Carpenter told the paper that he had paused to video the protesters that thronged the Capitol. Shouts crackled as some members stormed Carpenter, the footage showed, as one grabbed his phone before the camera swerves and the video ended.

“Leave my phone alone,” he can be heard saying. “Delete it!” a woman shouted.

“I don’t know what happened, ” Carpenter recounted. “All I did was stop and take a picture and the next thing I’m getting five-six punches, getting kicked in the head.”

“I want to be clear: violence against any person — whether in the middle of the street in broad daylight, at home trying to sleep, going for a run, or happening upon a protest as was the case last night — is wrong,” he said in a statement.

“It should never be tolerated.”

Protesters pack the Capitol grounds in relation against discriminatory police brutality.

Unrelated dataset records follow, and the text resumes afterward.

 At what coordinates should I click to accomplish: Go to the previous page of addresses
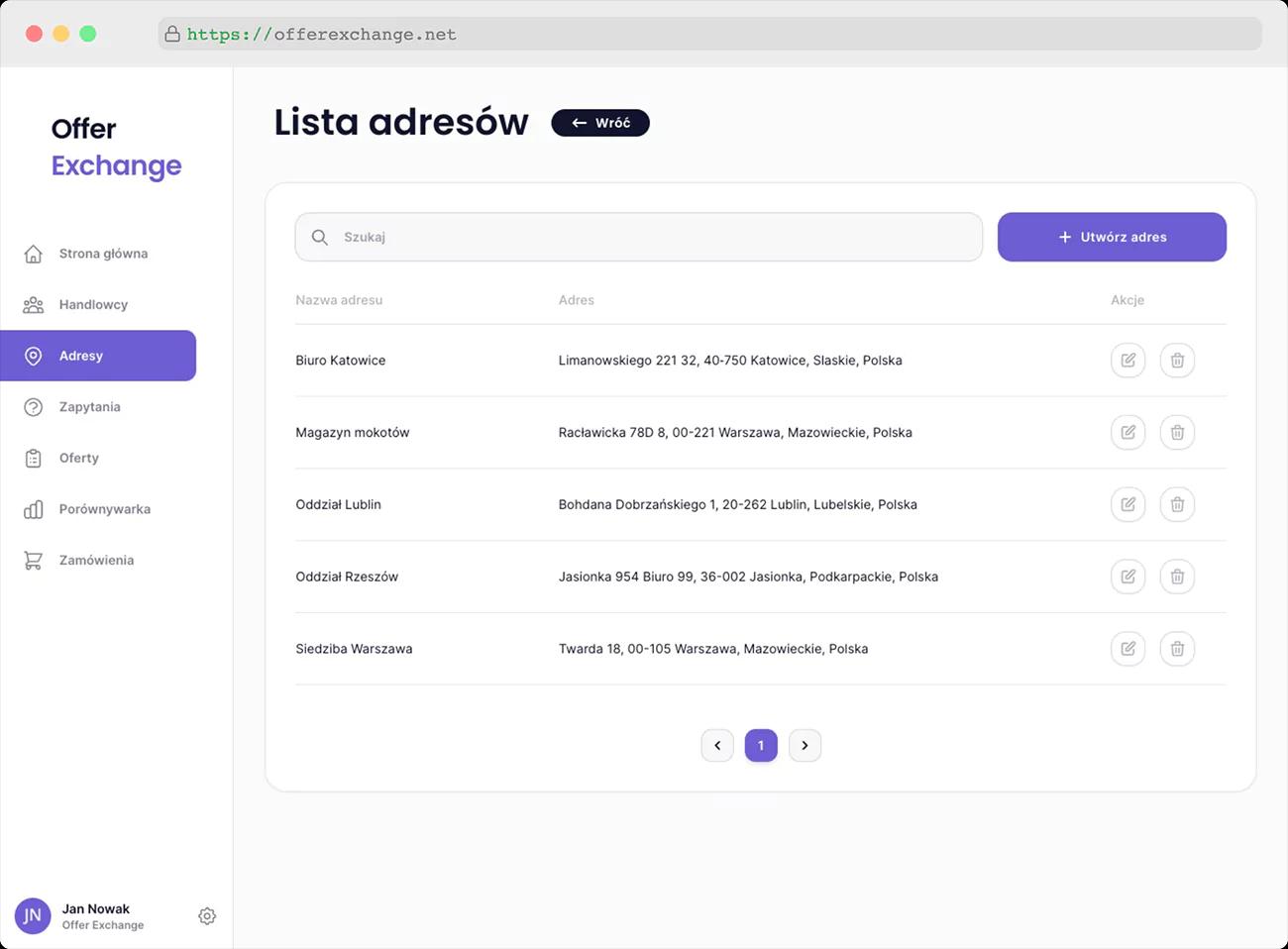click(x=717, y=746)
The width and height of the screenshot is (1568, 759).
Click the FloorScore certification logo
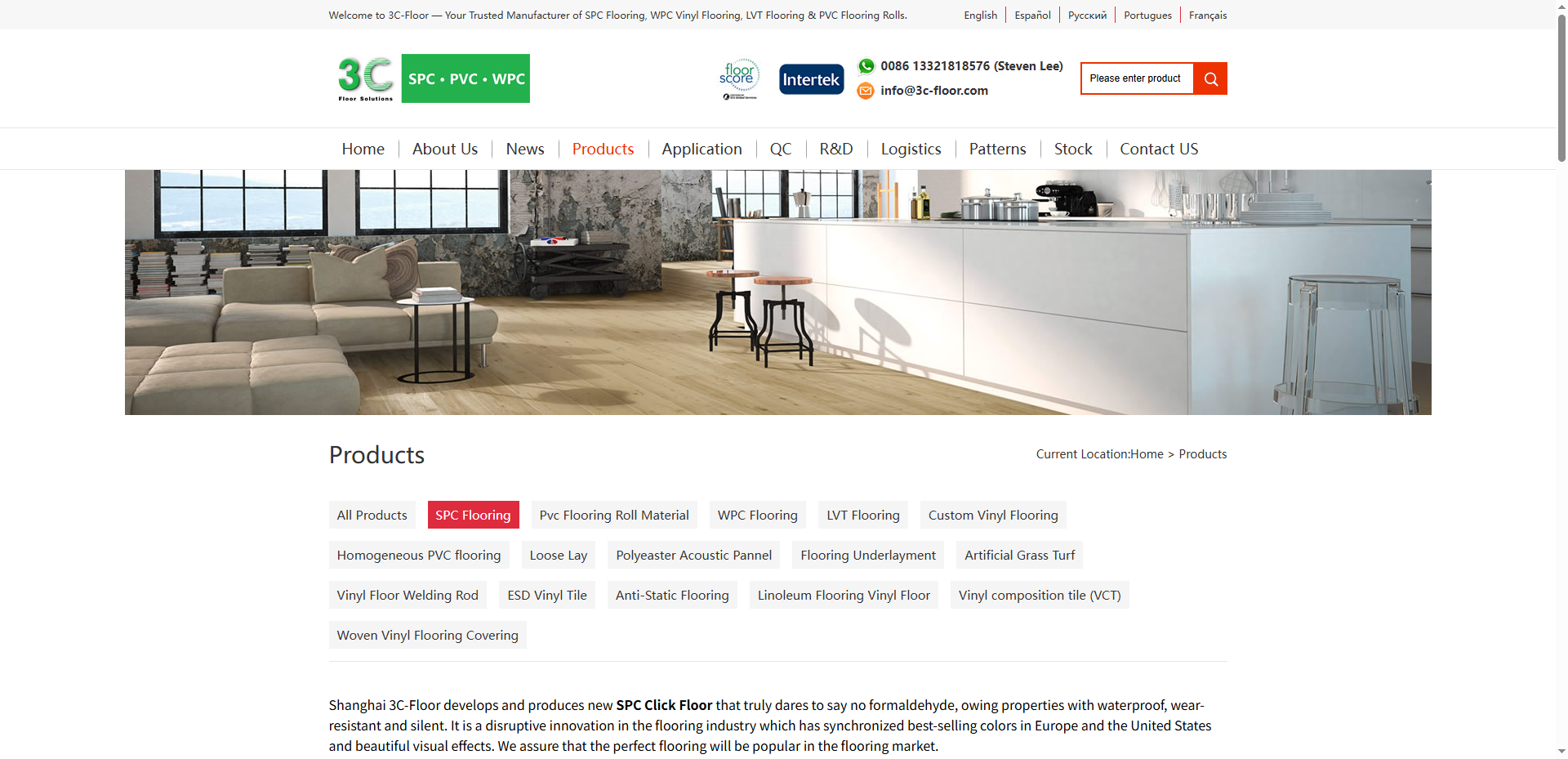[739, 78]
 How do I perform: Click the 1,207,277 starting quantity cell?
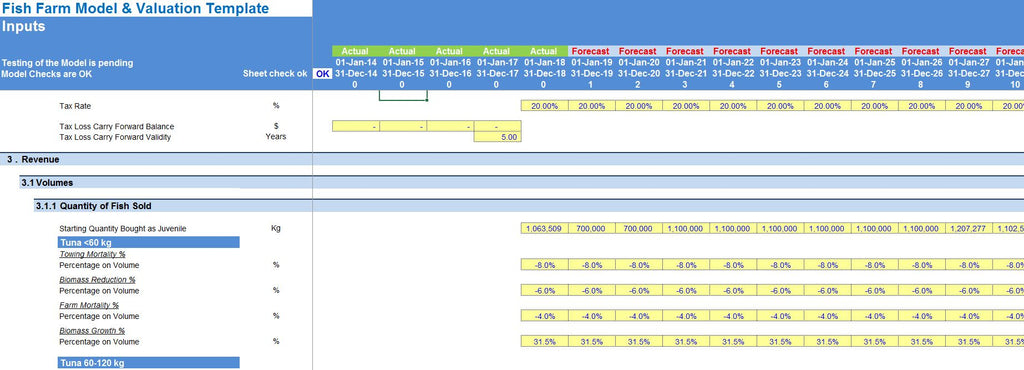coord(969,228)
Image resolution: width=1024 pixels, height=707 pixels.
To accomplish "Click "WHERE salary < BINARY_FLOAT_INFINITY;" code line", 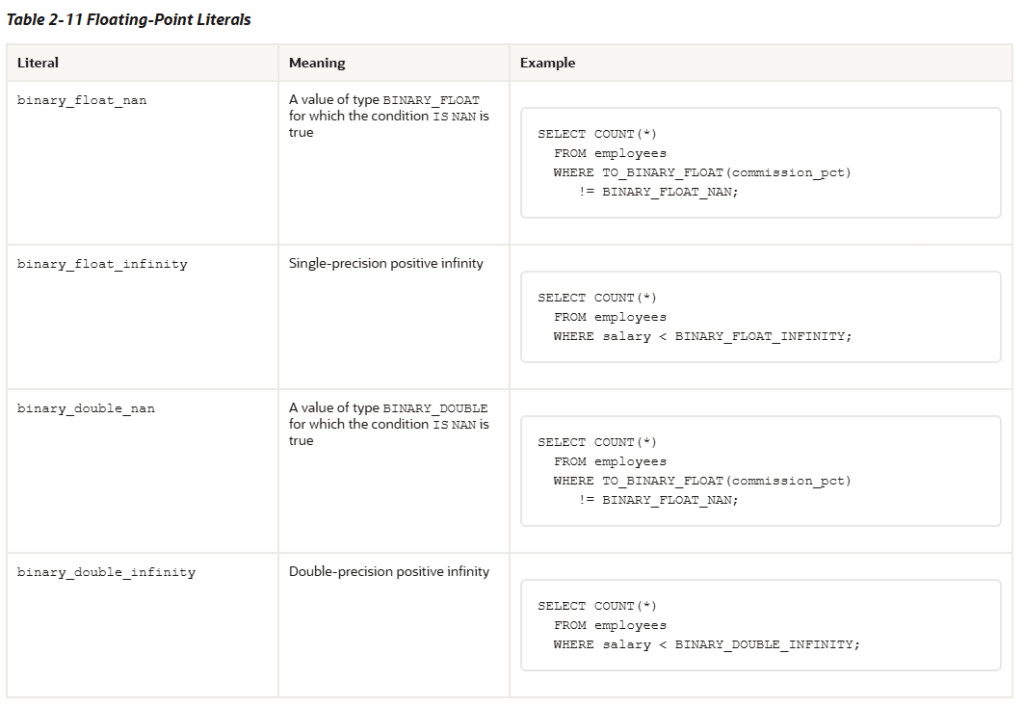I will point(703,337).
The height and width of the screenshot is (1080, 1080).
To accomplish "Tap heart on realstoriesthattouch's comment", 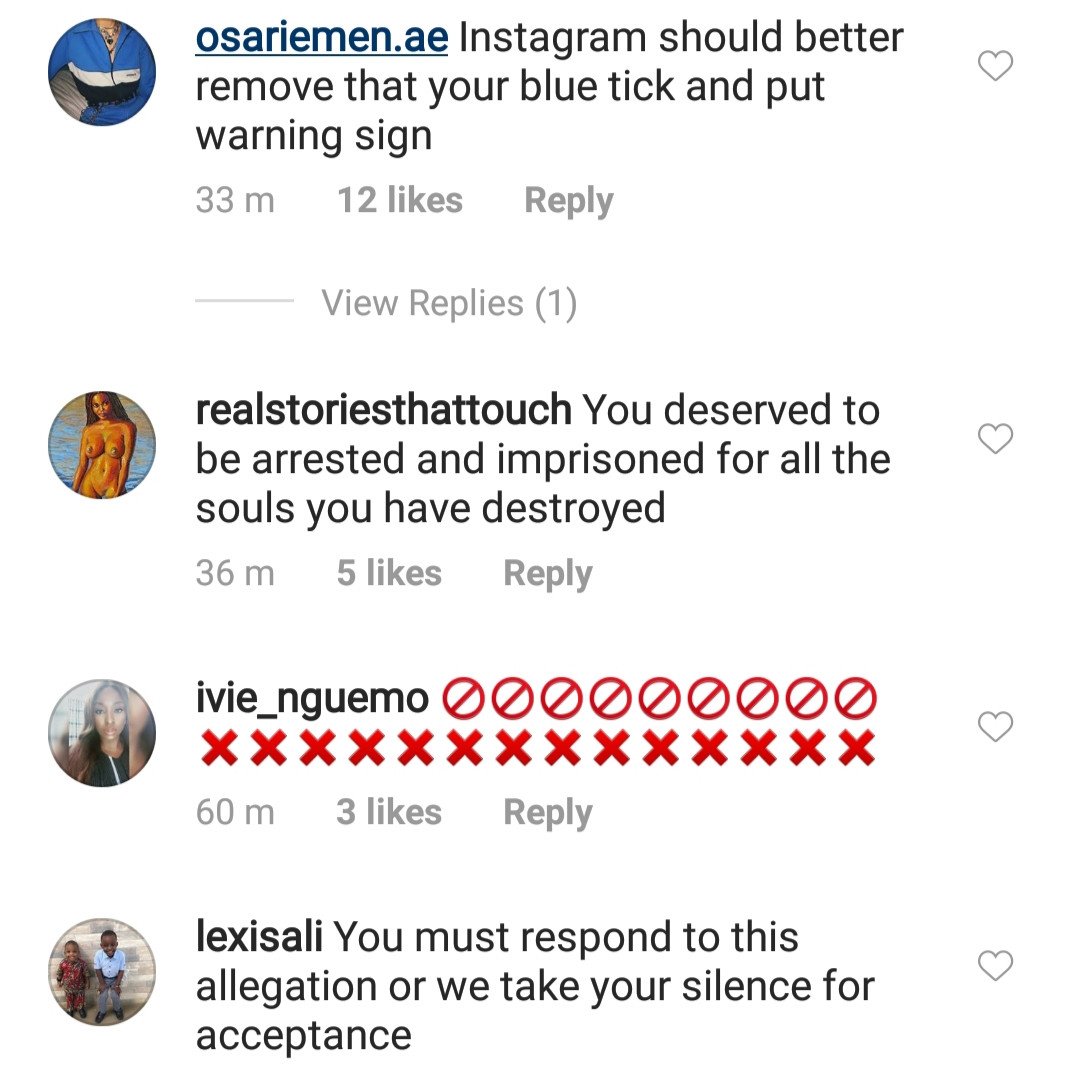I will pyautogui.click(x=995, y=439).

Various tweets appearing to show the legislator engaging with protesters offered a patchwork of accounts of the incident. Some showed Tim Carpenter in a blue t-shirt confronting people, while others showed him kneeling or lying on the ground.

A statue of abolitionist Han Christian Heg, who died fighting for the Union in the Civil War, plummeted during the protest as well as a replica of Madison’s “Forward” figure.

The piece was designed in the 1980s to capture the state’s motto and sat in the grounds of the Capitol building.

According to police estimates, around 200 to 300 protesters packed major thoroughfares that night sparked by the arrest of a Black man identified by police as Devonere Johnson at a midtown eatery. Video of the arrest quickly spread, inflaming the anger felt by Black Lives Matter members after the death of George Floyd.

The unnerving footage showed officers wrestling with Johnson, tugging his legs and using force to move him into a police car on the pavement all the while concerned citizens shout: “He did nothing!”

Footage made public by law enforcement showed Johnson holding a megaphone and baseball bat outside a restaurant. The City of Madison Police Department claimed officers arrested the man after “his actions inside the restaurant”.